性能表示申請費に関しても各社によって様々です。(緊急特集!ハウスメーカー別対応表を参照して下さい。)
上の表に『間接費は見積書に計上できないので各単価に上乗せする。』と書きましたが希に一般管理費を計上する会社もあります。この場合でも営業経費・広告宣伝費・販売事務所経費などをすべてまとめて一般管理費と称してまとめる場合が殆どです。

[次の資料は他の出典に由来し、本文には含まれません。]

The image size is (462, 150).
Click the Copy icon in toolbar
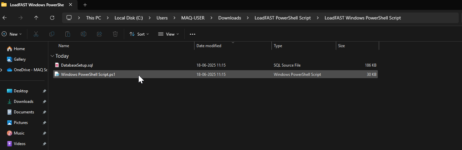pos(52,34)
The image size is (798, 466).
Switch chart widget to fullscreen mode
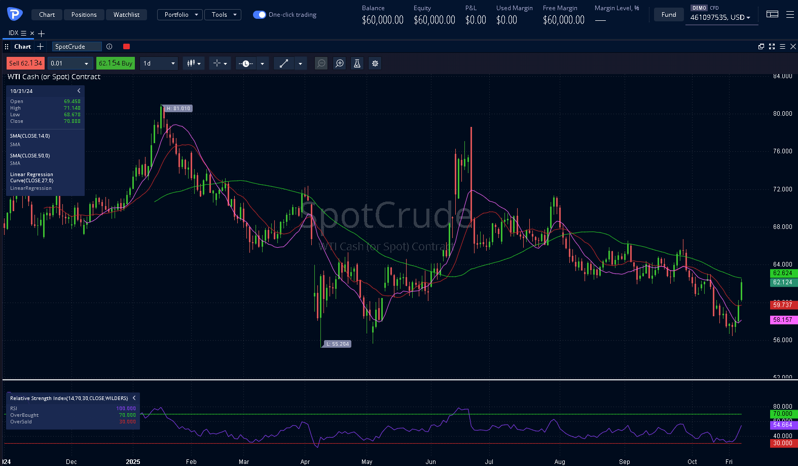point(772,47)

ですから、『諸経費が安くならないか?』と聞かれればそのメーカーの耐力・受注状況(経営状況)や物件の総額(総額が大きければ利益も大きいから値引額も大きい)にもよるので一概に『なる』『ならない』とは言えないわけです。また、『○○○万円だけど相場は?』と聞かれてもメーカーによって千差万別が実態ですからこれまた『それは普通です。』とも『それは高いです。』とも答えにくいわけです。

ちょっと話しはそれますが・・・
この諸経費とイコールの話しではないですがメーカーの祖利益率というのは20%〜35%というのが一般的です。(最近は建材を安く買っているので40%近くまでいっているメーカーもあります。)この様に聞くと『随分、利益とっているなぁ。』と感じるかもしれませんが皆さんご存じのようにハウスメーカーで大きく黒字を出せているメーカーは殆ど無く、最近のハウスメーカーで経常利益が大きいメーカーは逆に祖利益が小さいという現象が起こっています。(これは外食産業と一緒ですね。^^;)安くて大量に裁く(ひたすら拡販)ことで利益を上げるのか、高いが現状ロットをキープし不景気を乗り切ろうとするのか、それはメーカー(企業)によって様々ですが、傾向としては新しいメーカーが前者、老舗と言われるメーカーが後者になっている傾向が強いです。時々、老舗が前者と同じ様なことをしていますがもともと膨れあがっている経費をそれで処理できるわけがないので成功した例は殆ど無く、ここにきて経営状態が苦しくなっているのが実態です。